4.5. Units of measurements

Units called after some males person (V – volt, A – ampér, etc.), have inanimate gender. However, units using degrees (°C, °F) have masculine animate gender, because the word stupeň is always present (even if omitted in the written text). Absolute temperature uses as the unit called Kelvin (K) not degree of Kelvin. Therefore the unit has inanimate masculine gender. However, if the author uses it errorneously as degree, the tag as to be masculine animate.

Examples:

C: Ráno byly 3 °C. – Celsius_:B – NNMXX-----A---8°

C: Ráno byly 3 C. (read as Ráno byly tři stupně Celsia) – Celsius_:B – NNMXX-----A---8

K: Teplota 5000 K. – Celsius_:B – NNMXX-----A---8

K: Teplota 5000 °K.- Celsius_:B – NNMXX-----A---8°

If the C character is preceded by some character trying to look as the degree symbol ° (eg. -C, o C, O C), then you should mark it as an error – as lemma insert the degree^[12] symbol ° and as tag X@------------1. It should be converted into a punctuation mark.

4.6. Authors abbreviations

The author's name abbreviations used in newspapers (e.g. Ber, mas, jst, ... ) have lemma as the form + -99_:B_;S and tag NNXXX-----A---8. There is X for gender because usually we do not know it. If the {M,F} gender is introduced, it should be used here. These abbreviations are not present in the lexicon, therefore you have to insert them.

Examples:

ač: PRAHA (ČTK, ač) Problém Gabčíkova ... – ač-99_:B_;S – NNXXX-----A---8

gap: DUKOVANY (gap) Na základě posudku ... – gap-99_:B_;SNNXXX-----A---8

4.7. Academic titles

Titles distinguish genders – there has to be one lemma for men, and one lemma for women (JUDr-1_:B_^(doktor_práv) vs. JUDr-2_:B_^(doktorka_práv)); to keep it consistent the masculine has number 1, the feminine has number 2. We think, the titles should have the same form for women and men. Just the tag should be different, with possibility to have X if the gender is not known (e.g. a letter subscribed as Dr. A. B.)

^[11]Should be nad-2_:B_;m, but is not.

^[12]On Czech keyboards usually Shift+<key-on-the-left-from-1>, followed by Space. Or on any keyboard Alt+0176.

══════════

According to the annotation guidelines above, why do degree units such as °C and °F take masculine animate gender? Explain in one to three sentences. The listing that follows comes from a separate source.

RECORDED DATA:
══════════

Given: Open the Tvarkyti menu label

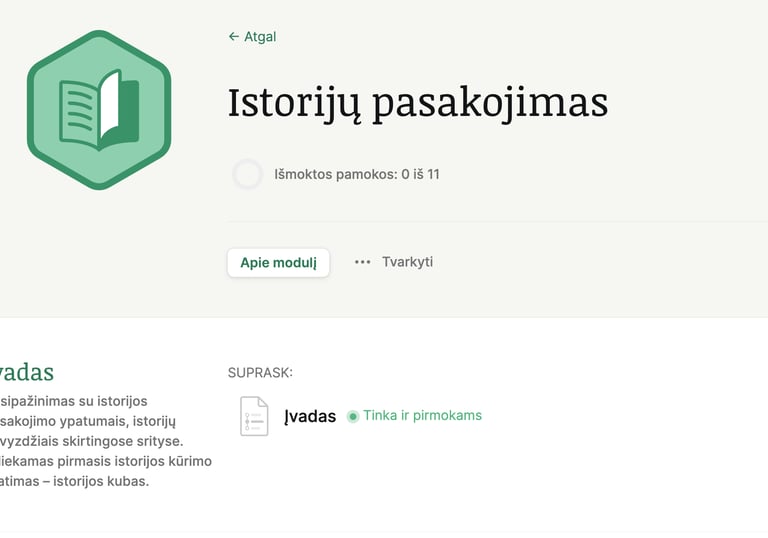Looking at the screenshot, I should 408,262.
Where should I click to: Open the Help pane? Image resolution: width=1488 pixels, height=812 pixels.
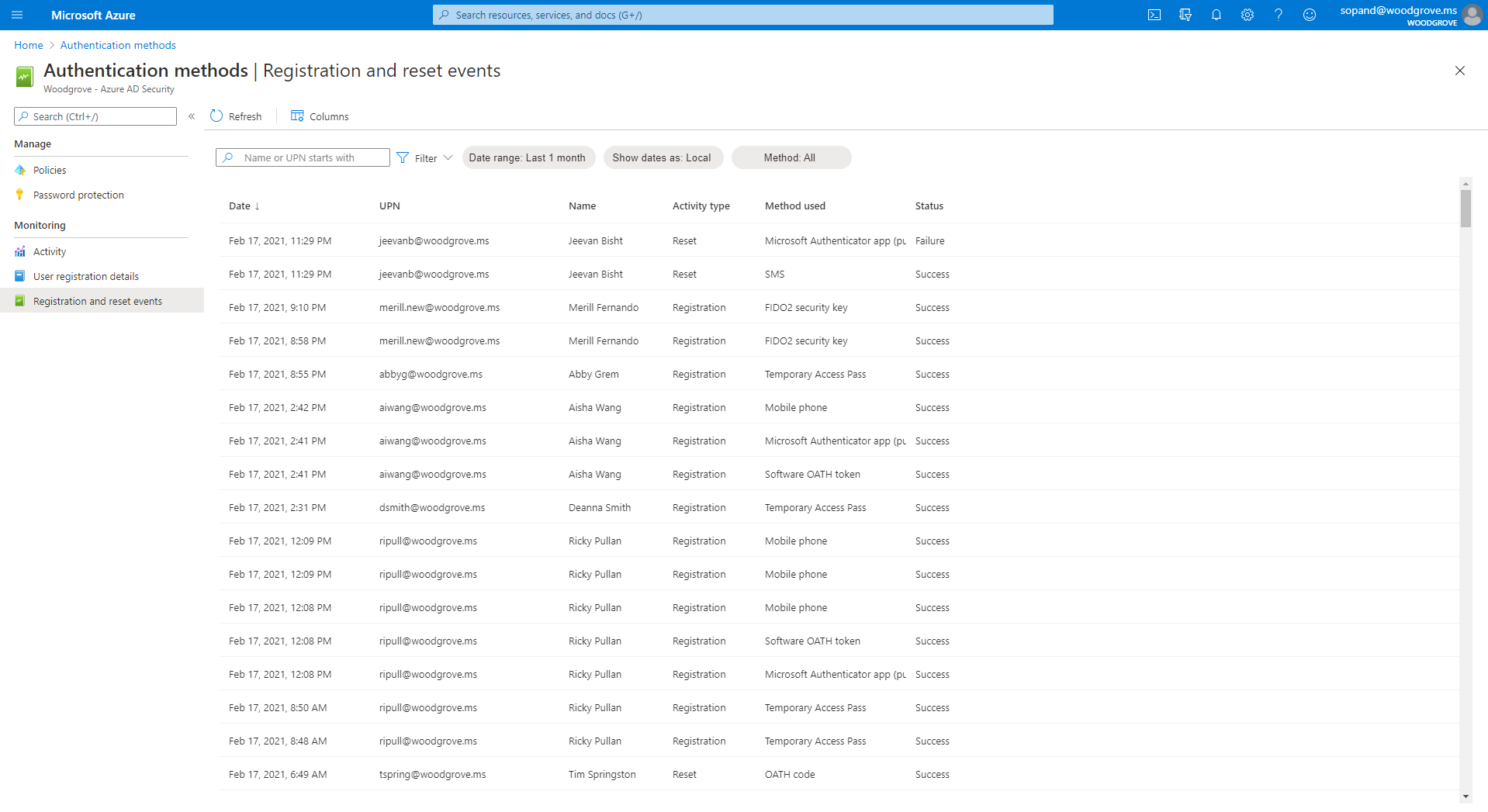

══════════

ANSWER TO THE PROBLEM: Degree units take masculine animate gender because the word stupeň is always present with them, even when the written text leaves it out.